### Activity list:
1) In the text on Christopher Le Fleming, reproduce the passage from "English composer of choral music (1908–1985)" up to and including "George Reeves (c1900-1960)." without altering any wording or punctuation.
2) Condense the paragraph of the Christopher Le Fleming text that begins "He married Phyllis Mary Tanner in 1932" into a bulleted list that retains its principal facts.

### Passage:

=== Section Start ===

= Christopher Le Fleming =

English composer of choral music (1908–1985)

Christopher Kaye Le Fleming (26 February 1908 – 19 June 1985) was an English composer of choral music, pianist, teacher and administrator.

Le Fleming was born at Wimborne Minster in Dorset. He suffered from defective eyesight from birth. Nevertheless he sung in the Minster Choir (where Edmund Fellowes was a canon), began learning piano and studied at the Brighton School of Music. His eyesight prevented him from attending the Royal College of Music. But he performed the Schumann A minor Concerto under Dan Godfrey in Bournemouth and studied informally with Vaughan Williams, who remained a lifelong friend. He then continued his education at the Royal School of Church Music in London while studying piano with George Reeves (c1900-1960).

He married Phyllis Mary Tanner in 1932 and there were three sons. They moved first to Southbourne and then to Fisherton de la Mere. During the war Le Fleming served in the Royal Army Medical Corps, and in the mid-1940s medical intervention improved his eyesight. From 1943 he became a primary school music teacher and two years later was appointed Assistant Director of the Rural Music Schools Association. From 1946 until 1976 he edited the Association's journal, Making Music and continued as a teacher in various positions. After the death of his wife Phyllis in 1978 he married again, to Mary Carr. He was also a leading figure in the Composers' Guild of Great Britain. His last years were spent in Woodbury, East Devon. He wrote an autobiography three years before his death, aged 77.

=== Section End ===

### Source information:
=== Section Start ===

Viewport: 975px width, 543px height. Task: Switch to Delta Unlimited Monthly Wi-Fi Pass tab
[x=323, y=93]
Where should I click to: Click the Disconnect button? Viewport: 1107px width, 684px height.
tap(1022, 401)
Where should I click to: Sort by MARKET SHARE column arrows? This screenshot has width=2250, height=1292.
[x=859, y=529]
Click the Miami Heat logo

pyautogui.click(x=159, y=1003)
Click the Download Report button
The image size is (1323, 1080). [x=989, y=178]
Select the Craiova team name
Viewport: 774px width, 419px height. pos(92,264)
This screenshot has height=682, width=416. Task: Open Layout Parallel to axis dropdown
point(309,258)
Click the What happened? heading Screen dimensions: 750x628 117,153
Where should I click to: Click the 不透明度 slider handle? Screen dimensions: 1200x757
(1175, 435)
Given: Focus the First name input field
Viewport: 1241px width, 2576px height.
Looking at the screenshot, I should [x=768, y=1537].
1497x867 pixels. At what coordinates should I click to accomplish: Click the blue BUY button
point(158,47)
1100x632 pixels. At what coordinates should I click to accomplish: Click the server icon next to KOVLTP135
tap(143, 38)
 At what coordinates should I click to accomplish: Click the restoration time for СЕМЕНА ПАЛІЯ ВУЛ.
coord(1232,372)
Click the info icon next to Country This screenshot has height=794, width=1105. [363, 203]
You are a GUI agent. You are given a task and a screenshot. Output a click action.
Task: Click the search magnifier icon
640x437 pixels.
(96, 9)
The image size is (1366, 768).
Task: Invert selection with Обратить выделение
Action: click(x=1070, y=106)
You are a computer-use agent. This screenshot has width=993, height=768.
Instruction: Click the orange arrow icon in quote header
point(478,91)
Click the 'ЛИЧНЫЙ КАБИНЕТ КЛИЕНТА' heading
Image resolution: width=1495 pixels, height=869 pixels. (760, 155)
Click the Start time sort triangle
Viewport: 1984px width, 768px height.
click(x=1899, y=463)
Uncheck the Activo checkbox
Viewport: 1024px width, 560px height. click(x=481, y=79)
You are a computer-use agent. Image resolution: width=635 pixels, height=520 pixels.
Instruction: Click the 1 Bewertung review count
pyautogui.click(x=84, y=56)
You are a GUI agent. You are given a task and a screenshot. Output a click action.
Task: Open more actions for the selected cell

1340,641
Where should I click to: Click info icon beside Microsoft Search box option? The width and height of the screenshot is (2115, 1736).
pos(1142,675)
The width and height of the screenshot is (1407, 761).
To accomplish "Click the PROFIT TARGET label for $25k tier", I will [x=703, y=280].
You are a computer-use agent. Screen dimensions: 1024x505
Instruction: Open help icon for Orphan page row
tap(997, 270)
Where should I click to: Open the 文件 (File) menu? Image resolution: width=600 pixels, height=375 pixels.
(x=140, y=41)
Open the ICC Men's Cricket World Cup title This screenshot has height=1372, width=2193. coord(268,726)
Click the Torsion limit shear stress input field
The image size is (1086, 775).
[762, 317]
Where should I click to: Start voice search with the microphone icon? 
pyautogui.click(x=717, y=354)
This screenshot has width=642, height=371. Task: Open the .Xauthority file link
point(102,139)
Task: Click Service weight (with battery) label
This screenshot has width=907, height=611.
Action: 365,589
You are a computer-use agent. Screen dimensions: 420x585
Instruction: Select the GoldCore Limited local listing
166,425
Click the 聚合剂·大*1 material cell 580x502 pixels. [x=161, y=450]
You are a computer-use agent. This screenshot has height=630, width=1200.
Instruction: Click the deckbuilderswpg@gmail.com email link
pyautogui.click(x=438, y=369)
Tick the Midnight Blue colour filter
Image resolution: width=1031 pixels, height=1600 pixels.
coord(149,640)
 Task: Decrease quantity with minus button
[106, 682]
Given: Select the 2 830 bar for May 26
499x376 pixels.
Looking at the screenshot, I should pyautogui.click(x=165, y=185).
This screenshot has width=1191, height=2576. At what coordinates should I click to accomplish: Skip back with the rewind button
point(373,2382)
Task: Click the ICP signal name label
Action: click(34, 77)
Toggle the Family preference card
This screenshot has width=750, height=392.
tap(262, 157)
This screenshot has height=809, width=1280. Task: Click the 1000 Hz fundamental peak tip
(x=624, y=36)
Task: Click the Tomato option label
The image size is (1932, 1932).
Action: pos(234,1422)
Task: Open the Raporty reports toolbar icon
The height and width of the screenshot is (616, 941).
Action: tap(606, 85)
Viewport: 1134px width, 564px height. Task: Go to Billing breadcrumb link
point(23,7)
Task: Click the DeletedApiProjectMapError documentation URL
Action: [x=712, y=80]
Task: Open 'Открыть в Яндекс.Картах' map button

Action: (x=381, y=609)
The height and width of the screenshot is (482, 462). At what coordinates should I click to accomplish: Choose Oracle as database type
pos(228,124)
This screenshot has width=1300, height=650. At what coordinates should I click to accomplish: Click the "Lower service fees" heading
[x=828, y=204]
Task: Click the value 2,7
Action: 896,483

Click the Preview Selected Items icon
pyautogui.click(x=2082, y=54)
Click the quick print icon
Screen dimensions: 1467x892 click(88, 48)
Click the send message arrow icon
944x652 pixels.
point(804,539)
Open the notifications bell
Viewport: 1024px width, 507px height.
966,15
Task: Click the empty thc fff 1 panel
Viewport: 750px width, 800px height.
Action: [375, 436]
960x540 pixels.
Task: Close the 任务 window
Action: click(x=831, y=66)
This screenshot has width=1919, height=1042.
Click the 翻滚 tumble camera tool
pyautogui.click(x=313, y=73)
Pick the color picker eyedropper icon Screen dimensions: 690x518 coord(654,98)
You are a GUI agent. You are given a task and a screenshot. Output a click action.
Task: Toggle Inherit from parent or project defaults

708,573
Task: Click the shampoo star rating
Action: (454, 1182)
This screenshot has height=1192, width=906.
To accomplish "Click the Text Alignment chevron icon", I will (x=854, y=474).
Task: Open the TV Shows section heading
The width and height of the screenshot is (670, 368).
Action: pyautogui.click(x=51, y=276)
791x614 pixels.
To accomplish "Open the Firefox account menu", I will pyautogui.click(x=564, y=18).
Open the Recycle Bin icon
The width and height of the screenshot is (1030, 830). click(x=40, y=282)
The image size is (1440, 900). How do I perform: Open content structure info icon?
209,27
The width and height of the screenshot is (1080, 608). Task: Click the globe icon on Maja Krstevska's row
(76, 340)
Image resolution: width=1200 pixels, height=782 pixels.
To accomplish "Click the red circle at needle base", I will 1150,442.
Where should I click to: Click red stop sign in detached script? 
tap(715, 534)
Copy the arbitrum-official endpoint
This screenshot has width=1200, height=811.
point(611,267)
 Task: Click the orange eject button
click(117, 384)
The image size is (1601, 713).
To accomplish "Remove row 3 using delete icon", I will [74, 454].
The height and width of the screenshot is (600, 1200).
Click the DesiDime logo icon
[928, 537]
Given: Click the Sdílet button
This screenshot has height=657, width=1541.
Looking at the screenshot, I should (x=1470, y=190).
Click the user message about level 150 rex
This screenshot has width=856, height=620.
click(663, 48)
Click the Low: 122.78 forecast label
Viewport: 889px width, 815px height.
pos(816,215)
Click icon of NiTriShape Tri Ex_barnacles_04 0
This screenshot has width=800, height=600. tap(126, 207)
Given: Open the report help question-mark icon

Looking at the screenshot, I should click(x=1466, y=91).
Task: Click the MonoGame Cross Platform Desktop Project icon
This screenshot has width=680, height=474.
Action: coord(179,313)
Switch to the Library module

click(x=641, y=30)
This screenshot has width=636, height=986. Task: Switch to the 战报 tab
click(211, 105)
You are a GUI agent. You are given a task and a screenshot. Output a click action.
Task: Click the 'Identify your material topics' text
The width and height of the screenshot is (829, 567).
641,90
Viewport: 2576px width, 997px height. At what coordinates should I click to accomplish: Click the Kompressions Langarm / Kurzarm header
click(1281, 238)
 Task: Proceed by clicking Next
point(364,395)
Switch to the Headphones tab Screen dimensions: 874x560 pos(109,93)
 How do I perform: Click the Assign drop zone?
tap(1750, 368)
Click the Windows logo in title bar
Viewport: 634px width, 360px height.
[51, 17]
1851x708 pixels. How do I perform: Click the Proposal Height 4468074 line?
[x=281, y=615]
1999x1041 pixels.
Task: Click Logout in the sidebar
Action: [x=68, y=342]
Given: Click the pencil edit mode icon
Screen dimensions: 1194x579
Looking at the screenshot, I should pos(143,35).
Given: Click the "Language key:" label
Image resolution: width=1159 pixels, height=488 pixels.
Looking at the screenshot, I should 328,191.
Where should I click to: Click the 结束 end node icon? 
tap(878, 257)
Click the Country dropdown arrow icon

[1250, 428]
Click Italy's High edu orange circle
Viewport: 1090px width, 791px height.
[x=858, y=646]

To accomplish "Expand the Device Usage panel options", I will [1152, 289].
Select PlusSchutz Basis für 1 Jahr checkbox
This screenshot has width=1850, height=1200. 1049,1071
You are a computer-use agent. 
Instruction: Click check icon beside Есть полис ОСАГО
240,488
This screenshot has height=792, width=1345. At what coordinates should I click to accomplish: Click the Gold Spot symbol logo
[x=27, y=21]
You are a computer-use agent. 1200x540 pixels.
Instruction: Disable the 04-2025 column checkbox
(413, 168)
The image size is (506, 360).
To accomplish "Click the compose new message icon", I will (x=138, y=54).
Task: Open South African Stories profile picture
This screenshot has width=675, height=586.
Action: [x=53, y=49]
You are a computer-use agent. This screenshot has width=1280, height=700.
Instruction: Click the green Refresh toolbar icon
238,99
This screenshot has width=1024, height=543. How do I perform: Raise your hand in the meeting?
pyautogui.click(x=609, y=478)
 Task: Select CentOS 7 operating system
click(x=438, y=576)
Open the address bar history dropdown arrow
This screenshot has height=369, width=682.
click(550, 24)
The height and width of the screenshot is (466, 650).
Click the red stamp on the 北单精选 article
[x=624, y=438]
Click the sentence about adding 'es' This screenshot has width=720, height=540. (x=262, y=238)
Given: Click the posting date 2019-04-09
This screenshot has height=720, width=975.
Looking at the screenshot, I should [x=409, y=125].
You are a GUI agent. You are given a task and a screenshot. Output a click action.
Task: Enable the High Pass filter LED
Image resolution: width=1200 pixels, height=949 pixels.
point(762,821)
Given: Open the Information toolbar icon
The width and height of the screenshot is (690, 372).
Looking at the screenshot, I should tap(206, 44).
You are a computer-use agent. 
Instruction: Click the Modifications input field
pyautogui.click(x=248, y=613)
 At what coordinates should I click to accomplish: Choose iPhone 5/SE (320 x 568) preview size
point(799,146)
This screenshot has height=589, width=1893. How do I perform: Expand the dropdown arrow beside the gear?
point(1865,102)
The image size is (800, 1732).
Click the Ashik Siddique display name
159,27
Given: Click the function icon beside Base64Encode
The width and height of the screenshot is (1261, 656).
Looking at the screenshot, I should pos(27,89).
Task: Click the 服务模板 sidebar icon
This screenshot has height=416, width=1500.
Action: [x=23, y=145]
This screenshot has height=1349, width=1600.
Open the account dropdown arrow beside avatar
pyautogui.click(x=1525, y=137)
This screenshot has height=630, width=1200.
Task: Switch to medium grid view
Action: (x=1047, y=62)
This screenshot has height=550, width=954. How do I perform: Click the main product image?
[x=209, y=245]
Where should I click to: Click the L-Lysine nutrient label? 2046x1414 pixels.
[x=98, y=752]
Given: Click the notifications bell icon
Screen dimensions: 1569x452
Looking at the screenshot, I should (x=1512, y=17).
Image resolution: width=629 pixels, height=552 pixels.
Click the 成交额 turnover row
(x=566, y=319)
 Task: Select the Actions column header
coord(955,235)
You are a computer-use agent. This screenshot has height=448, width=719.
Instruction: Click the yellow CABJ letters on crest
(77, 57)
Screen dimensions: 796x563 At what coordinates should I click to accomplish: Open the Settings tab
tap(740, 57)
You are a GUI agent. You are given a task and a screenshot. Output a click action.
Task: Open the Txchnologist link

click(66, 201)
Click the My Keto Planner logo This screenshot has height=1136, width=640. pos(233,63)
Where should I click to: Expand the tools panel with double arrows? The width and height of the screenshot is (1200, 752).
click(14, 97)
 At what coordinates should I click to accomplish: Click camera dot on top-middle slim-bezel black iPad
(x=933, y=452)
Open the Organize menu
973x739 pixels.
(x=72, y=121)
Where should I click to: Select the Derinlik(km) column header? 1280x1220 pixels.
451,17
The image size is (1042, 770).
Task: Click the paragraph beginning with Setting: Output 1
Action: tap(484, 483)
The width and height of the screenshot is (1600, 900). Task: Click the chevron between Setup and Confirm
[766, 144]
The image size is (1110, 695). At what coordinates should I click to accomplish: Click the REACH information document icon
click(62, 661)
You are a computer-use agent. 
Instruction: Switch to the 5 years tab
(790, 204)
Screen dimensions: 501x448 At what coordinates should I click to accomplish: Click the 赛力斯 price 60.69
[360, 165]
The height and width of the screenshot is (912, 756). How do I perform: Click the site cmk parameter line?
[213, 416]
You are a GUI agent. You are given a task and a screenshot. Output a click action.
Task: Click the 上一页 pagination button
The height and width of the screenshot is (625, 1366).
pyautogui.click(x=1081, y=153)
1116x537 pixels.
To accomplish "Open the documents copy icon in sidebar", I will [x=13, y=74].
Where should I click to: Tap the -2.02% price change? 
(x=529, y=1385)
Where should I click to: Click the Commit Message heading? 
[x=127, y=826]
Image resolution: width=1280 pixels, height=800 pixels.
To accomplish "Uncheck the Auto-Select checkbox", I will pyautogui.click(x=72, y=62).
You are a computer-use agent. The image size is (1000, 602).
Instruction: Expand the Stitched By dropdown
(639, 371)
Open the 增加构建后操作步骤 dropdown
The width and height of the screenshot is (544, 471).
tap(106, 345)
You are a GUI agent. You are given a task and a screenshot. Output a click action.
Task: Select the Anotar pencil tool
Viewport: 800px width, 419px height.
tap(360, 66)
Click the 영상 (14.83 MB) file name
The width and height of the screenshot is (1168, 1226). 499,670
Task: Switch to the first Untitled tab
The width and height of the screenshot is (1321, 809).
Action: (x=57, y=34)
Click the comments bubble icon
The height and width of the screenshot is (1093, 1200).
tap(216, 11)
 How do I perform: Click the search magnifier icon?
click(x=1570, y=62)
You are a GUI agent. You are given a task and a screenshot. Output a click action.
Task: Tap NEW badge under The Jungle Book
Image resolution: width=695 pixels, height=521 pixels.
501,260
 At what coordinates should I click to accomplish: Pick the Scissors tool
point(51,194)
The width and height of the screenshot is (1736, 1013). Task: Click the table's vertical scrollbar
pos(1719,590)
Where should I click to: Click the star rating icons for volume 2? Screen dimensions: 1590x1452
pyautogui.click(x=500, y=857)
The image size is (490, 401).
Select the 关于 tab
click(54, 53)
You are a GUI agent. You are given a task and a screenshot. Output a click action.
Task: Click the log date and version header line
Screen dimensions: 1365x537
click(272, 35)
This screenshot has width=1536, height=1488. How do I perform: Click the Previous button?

=== Section End ===

### Results:
1)
English composer of choral music (1908–1985)

Christopher Kaye Le Fleming (26 February 1908 – 19 June 1985) was an English composer of choral music, pianist, teacher and administrator.

Le Fleming was born at Wimborne Minster in Dorset. He suffered from defective eyesight from birth. Nevertheless he sung in the Minster Choir (where Edmund Fellowes was a canon), began learning piano and studied at the Brighton School of Music. His eyesight prevented him from attending the Royal College of Music. But he performed the Schumann A minor Concerto under Dan Godfrey in Bournemouth and studied informally with Vaughan Williams, who remained a lifelong friend. He then continued his education at the Royal School of Church Music in London while studying piano with George Reeves (c1900-1960).

2)
- Married Phyllis Mary Tanner in 1932; they had three sons.
- Lived first in Southbourne, then in Fisherton de la Mere.
- Served in the Royal Army Medical Corps during the war; his eyesight was improved by medical intervention in the mid-1940s.
- Became a primary school music teacher in 1943 and Assistant Director of the Rural Music Schools Association two years later.
- Edited the Association's journal, Making Music, from 1946 until 1976, while continuing to teach in various positions.
- Married Mary Carr after Phyllis's death in 1978.
- Was a leading figure in the Composers' Guild of Great Britain.
- Spent his last years in Woodbury, East Devon, and wrote an autobiography three years before his death at age 77.